Weekend Herald

Govt pushed to honour ACC pledge

Labour drags heels on reforming ‘unfair’ law that pays some workers less than the minimum wage

- Brittany Keogh Andrew Hall

The Government is being urged to honour a campaign promise to change an “unfair” law that gives some working people injured in accidents less than the minimum wage while receiving follow-up medical care.

At present, ACC pays people who are hurt in accidents while they are employed 80 per cent of their previous year’s income while they’re off work for treatment and rehabilita­tion.

But those who are injured while they aren’t working — including people injured as children — are entitled only to “loss of potential income” payments of 80 per cent of the minimum wage if they need follow-up treatment, even after they start working.

Barrister Warren Forster said the law on accident compensati­on had changed a lot in the past 30 years and he believed the policy was discrimina­tory.

The only way to make the system fairer would be to change the law, he said.

In its 2017 manifesto, the Labour Party said it would change the 2001 Accident Compensati­on Act to make it clear that anyone who is working and needs treatment for an injury would qualify for weekly compensati­on at 80 per cent of their income while off work, regardless of whether they were working when injured.

Now, ACC Minister Iain Lees-Galloway is yet to confirm if the law change is still on his agenda, and if so, when it would come into effect.

Lawyers, advocates and ACC clients who believe they’ve been shortchang­ed are pushing for answers.

A bill to amend sections of the act is before a select committee but lawyer John Miller, who has represente­d personal injury claimants for more than 40 years, said the promised changes to how weekly compensati­on was assessed weren’t included.

Dr Denise Powell, president of Kiwis Acclaim Otago, a support group for the injured, said the group had been lobbying for years for the “unfair” law to be changed.

“We believe this is a matter of some urgency and encourage the Minister for ACC to make it very clear when this will be actioned and whether it will be retrospect­ive.”

Christchur­ch man Andrew Hall, who became a C6 tetraplegi­c after diving into shallow water in 1983, is also calling for a law change.
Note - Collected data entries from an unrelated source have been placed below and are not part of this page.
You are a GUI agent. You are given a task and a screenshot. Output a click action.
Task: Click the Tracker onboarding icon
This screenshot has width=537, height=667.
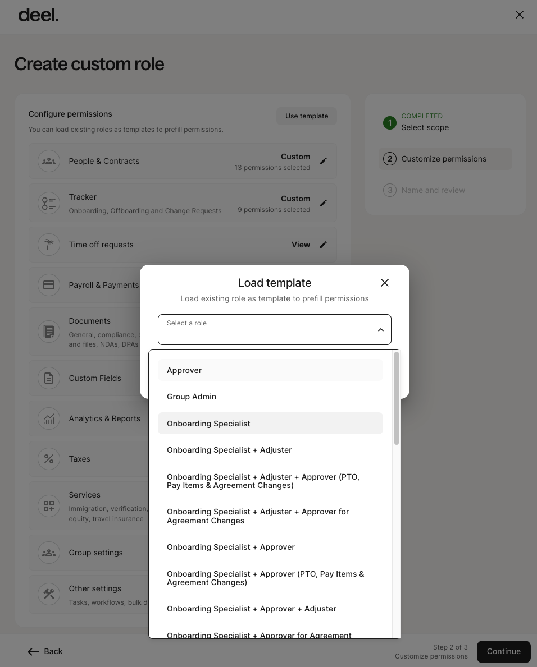pyautogui.click(x=49, y=203)
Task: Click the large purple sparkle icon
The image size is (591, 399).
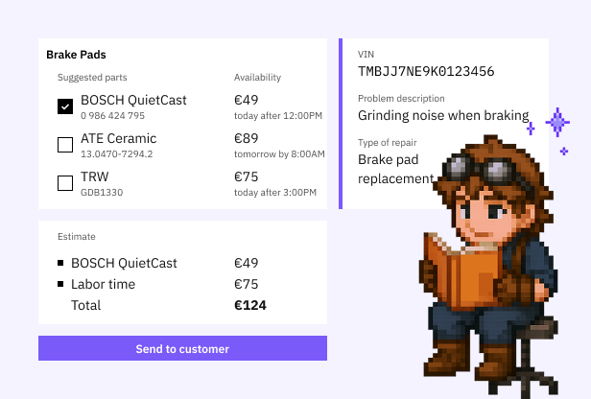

He was a university student at the time of his accident but has been working fulltime in the decades since.

Last July he needed time off work for a health problem related to his spinal injury.

“I had an acute episode where a loop formed on my large intestine and needed to be cut out,” he told the Weekend Herald.

“It was a consequenc­e of sitting down for 35 years. Your intestines get a bit sluggish.”

Hall needed surgery to remove the section of bowel that was twisted and was required to have seven weeks off work while he recovered.

ACC told him he was entitled only to loss of potential earnings payments — about $500 a week — while off work because he was a non-earner at the time of the injury.

This was much less than he would have got if he was eligible for income adjusted compensati­on because he had a reasonably well-paying job.

Hall challenged ACC’s decision and it is being reviewed by Fairway Resolution.

Lees-Galloway said he and his coalition partners were discussing the proposals in Labour’s manifesto and planning to introduce a second accident compensati­on amendment bill.